Rory slowly pans over the whole array, studying, memorizing, internalizing.

Some people think that the eyes were the window to the soul, but Rory knows it is their books. She could tell so much about a person by what they read.

He watches her eyes linger on a particularly worn out copy of The Canterbury Tales, and a decidedly untouched volume of Jane Austen. Oliver Twist's cover is not intact anymore, and his scrawling penmanship has filled in with black sharpie where the title once was on the yellowing spine of the book.

"Its official." She says, standing up, hands on her hips. "I have, in fact, read everything."

"Everything good, anyway." He fills in. "Ever think of reading something that wasn't written a century ago?"

She gives him a look that one might give a cross-dressing mob boss with a tale and fairy wings. "Nobody nowadays can write like Dickens or Trollope." She pauses. "Even Steinbeck, I guess, if you're the type who likes to breast feed grown men." He watches her face. It provides the perfect window into her mind. He loves to see her nose wrinkle, her eyes squint, her expressions change and contort.

"Maybe not Steinbeck." They say together.

"James Patterson?" She makes a face.

"John Grissom?" He shakes his head.

There is a pause. "If we can't stand to read modern authors, what will we do if nobody can write the classics anymore?" She asks, the look of adorable and legitimate fear on her delicate features making the fight against the smile he longed to show even more difficult. If he just starts kissing her, would she eventually figure out how much he likes her, and how hard he's struggling to keep up his ever-present 'I-don't-give-a-crap bad boy' persona?
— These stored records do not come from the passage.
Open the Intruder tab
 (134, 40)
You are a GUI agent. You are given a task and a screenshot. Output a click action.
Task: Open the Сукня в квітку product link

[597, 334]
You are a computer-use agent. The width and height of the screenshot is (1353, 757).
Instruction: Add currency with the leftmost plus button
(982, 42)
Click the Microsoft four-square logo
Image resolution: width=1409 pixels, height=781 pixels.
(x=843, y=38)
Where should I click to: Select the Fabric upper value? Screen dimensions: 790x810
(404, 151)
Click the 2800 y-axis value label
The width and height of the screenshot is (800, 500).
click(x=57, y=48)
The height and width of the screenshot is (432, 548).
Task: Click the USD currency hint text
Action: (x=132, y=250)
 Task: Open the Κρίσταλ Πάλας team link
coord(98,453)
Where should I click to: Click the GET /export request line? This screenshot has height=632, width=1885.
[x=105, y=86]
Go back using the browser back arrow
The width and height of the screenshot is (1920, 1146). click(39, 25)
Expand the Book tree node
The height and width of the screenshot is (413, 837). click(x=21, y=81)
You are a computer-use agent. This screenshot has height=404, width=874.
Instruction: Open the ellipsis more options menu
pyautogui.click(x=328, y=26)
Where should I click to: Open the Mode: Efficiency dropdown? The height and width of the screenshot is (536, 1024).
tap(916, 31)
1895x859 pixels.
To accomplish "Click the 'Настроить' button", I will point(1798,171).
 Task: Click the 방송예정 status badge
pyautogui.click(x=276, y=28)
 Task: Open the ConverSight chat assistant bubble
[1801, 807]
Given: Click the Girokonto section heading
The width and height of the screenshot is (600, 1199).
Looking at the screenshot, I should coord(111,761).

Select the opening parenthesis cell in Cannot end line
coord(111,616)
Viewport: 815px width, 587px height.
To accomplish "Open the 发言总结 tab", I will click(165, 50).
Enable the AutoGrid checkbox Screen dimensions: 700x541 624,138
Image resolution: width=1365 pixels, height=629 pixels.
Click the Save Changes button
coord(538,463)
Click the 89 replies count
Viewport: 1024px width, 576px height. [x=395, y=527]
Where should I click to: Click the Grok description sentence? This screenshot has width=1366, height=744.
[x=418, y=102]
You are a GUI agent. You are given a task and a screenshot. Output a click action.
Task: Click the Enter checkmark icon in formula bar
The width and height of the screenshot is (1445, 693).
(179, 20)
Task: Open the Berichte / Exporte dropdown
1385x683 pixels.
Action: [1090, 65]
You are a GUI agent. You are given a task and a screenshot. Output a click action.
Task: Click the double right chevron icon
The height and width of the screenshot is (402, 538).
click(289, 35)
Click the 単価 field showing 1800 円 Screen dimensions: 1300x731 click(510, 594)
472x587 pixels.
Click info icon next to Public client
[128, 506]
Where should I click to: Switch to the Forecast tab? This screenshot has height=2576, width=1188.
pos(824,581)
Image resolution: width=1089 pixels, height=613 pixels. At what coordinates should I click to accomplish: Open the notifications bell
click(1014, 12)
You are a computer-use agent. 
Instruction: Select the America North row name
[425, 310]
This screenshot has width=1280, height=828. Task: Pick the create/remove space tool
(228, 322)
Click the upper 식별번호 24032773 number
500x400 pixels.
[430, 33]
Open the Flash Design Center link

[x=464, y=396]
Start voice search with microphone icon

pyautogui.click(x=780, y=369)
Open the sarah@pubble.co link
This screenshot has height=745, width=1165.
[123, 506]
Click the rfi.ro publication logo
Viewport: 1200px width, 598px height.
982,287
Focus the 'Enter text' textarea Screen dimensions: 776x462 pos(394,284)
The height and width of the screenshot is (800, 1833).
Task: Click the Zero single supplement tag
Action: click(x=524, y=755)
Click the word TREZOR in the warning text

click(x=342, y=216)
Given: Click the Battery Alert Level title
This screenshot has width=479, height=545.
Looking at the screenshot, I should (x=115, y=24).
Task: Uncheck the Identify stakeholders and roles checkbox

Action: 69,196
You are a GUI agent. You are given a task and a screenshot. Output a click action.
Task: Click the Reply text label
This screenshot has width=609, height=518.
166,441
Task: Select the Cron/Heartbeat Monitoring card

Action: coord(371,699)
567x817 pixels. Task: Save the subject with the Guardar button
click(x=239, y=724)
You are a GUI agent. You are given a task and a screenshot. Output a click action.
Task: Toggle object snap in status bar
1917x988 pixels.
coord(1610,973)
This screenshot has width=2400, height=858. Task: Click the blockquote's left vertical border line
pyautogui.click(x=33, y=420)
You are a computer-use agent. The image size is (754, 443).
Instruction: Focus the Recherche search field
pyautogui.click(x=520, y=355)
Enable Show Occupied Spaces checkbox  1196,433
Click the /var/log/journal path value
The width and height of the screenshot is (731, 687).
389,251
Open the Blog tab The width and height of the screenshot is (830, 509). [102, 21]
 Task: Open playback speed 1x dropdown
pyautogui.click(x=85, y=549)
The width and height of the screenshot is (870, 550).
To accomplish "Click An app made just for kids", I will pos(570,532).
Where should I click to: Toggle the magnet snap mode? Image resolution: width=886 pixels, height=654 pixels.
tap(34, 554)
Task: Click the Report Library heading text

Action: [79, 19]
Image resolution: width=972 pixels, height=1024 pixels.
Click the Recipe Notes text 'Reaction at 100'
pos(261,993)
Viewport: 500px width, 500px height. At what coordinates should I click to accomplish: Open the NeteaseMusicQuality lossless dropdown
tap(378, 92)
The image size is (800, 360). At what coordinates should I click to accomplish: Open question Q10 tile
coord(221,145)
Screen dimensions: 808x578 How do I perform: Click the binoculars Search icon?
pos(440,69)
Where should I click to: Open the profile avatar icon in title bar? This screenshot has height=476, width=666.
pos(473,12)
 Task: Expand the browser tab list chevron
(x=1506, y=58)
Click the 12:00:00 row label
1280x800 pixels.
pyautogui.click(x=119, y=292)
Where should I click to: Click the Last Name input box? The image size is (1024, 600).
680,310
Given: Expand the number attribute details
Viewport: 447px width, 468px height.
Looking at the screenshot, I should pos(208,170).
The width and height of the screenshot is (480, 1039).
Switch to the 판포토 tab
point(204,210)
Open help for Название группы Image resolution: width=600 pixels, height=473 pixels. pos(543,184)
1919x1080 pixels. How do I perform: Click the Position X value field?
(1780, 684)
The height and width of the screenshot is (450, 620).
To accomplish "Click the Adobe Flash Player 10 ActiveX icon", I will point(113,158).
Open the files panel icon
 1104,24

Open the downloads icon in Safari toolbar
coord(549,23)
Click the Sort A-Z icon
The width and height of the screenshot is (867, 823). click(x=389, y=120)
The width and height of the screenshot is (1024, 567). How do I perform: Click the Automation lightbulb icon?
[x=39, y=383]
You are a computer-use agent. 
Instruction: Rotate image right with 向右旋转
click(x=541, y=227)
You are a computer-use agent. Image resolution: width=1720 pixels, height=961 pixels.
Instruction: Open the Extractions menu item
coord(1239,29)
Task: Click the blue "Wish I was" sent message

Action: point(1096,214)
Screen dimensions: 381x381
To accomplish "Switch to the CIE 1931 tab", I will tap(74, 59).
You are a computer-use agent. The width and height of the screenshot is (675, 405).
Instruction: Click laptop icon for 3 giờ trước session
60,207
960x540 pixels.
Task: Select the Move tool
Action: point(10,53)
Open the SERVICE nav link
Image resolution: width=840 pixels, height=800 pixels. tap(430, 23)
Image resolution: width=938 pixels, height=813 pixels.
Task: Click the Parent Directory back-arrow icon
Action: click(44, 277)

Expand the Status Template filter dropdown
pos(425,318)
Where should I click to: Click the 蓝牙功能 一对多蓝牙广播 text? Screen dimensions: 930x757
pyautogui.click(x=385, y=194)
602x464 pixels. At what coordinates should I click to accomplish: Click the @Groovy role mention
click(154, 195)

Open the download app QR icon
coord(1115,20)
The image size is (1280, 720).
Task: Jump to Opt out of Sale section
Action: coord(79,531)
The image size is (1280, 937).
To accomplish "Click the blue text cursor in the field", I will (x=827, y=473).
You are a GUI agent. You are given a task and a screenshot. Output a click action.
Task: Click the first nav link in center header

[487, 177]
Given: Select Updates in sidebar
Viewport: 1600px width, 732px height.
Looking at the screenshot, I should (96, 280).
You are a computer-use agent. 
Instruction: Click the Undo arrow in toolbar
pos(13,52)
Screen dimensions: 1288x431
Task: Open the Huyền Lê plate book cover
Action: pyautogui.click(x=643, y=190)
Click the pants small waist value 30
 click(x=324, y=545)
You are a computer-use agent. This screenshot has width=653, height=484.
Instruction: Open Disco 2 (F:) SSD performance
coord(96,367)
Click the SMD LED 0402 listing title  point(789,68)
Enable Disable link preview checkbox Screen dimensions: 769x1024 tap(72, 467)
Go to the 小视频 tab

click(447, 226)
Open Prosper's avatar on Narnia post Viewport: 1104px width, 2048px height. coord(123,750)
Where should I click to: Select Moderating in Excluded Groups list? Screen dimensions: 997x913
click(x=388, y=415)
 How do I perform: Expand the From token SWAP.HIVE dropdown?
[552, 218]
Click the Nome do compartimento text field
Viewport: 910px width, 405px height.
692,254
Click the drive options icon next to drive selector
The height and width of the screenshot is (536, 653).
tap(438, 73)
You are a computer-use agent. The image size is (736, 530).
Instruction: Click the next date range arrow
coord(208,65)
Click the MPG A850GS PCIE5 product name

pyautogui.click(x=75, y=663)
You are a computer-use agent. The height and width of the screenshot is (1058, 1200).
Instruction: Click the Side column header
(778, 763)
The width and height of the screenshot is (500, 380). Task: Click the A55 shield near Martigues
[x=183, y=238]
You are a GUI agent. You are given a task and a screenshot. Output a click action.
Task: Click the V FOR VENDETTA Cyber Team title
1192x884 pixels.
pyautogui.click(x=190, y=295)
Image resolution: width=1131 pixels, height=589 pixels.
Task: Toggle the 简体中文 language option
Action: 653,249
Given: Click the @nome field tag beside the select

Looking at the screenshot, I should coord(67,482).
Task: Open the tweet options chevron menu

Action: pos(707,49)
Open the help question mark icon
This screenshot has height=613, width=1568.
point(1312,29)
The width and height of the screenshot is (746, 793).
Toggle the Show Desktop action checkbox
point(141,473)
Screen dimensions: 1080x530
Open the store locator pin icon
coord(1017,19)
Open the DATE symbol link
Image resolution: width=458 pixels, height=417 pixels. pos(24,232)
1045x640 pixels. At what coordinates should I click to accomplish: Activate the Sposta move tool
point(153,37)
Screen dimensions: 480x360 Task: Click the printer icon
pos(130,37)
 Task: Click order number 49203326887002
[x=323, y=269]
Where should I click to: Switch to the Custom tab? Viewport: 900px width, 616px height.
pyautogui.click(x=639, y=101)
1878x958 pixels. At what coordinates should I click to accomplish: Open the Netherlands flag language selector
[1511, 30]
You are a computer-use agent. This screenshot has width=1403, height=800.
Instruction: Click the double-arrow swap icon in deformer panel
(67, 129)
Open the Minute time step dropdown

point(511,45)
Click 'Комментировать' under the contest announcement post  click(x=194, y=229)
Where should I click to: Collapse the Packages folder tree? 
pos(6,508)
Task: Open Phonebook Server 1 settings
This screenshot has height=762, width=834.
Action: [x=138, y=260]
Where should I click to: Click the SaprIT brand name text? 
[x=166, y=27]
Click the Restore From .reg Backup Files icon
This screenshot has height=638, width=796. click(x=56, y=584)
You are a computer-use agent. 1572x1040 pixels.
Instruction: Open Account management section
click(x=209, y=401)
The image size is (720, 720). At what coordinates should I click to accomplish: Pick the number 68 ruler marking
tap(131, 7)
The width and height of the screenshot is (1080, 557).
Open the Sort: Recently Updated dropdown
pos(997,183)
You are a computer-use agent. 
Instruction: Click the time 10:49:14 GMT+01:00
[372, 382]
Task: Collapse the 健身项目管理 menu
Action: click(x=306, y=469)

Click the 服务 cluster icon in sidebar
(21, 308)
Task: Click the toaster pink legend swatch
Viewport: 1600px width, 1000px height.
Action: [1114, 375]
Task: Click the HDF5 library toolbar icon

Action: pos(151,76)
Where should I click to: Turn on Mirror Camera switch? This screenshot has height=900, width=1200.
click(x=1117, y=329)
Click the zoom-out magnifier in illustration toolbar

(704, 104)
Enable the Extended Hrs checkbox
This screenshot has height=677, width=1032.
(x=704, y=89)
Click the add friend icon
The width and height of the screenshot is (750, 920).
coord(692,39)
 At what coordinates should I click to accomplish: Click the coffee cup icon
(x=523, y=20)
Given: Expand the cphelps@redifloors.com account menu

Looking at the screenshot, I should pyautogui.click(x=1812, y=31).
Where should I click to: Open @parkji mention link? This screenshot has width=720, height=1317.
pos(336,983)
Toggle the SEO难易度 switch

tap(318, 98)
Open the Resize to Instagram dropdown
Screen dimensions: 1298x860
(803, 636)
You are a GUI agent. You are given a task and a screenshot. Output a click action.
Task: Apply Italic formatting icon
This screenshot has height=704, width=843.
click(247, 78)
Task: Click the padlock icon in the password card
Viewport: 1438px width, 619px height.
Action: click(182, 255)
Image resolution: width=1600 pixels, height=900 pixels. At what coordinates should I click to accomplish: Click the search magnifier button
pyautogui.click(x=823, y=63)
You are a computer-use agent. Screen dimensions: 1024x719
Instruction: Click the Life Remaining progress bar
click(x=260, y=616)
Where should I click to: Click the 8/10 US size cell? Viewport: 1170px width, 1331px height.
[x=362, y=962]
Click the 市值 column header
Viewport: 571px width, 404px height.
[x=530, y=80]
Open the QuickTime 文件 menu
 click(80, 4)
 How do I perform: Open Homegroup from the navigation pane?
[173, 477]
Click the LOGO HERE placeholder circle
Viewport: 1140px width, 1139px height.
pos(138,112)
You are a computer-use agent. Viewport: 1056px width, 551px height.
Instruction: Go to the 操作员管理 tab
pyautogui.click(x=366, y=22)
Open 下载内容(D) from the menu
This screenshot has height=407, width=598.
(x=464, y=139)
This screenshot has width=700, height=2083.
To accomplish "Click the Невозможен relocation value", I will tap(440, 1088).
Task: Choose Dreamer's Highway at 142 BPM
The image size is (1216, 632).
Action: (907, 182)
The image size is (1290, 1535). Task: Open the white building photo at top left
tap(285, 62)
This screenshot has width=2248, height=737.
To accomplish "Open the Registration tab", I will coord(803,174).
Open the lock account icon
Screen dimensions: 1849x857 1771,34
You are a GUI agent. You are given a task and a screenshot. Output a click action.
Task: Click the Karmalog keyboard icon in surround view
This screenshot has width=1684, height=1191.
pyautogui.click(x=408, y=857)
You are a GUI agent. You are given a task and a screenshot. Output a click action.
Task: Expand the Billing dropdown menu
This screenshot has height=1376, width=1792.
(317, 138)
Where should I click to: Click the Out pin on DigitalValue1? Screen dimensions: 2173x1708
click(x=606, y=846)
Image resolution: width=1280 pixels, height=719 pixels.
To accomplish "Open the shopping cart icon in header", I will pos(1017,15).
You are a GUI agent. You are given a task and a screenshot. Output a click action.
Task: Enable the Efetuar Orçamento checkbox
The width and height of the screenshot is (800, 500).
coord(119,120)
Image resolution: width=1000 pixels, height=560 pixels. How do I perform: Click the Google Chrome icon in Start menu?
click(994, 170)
She bends over again, squatting by the lowest shelf and scanning his books with such intensity, as if she might actually find one she hasn't already read twice.

Screw it, he thinks.

Suddenly he is hovering only inches above her. "Than we'll just have to find some other way to entertain ourselves."

She scoffs, as if there is nothing she would rather do than read Hamlet all day long. "Like wha-" Turning around to find Jess hunched over her is certainly a pleasant surprise. He hopes.

"You don't think that you can find something you would like to do as much as reading?" His breath is quiet, voice heavy with something Rory isn't sure she wants to identify. He feels her heart pounding through the 2 small inches of air that separate their chests.

"I might be able to think of something."

He smiles, not a smirk, or a half grin accompanied by an eyebrow raise that he only gives her when she has said something particularly ridiculous. A smile. "A smart girl like you can always think of something."

Their lips meet, soft. His chapped and rough coupled with hers smooth and warm.

He immediately thinks: Damn, now I'm gonna have to give up those baseballs that I stole from the school in return for this, aren't I?

This must be some absurd, divine way of making him drop what Luke so cleverly calls his 'bored asshole and proud of it' act.

He'd gladly trade.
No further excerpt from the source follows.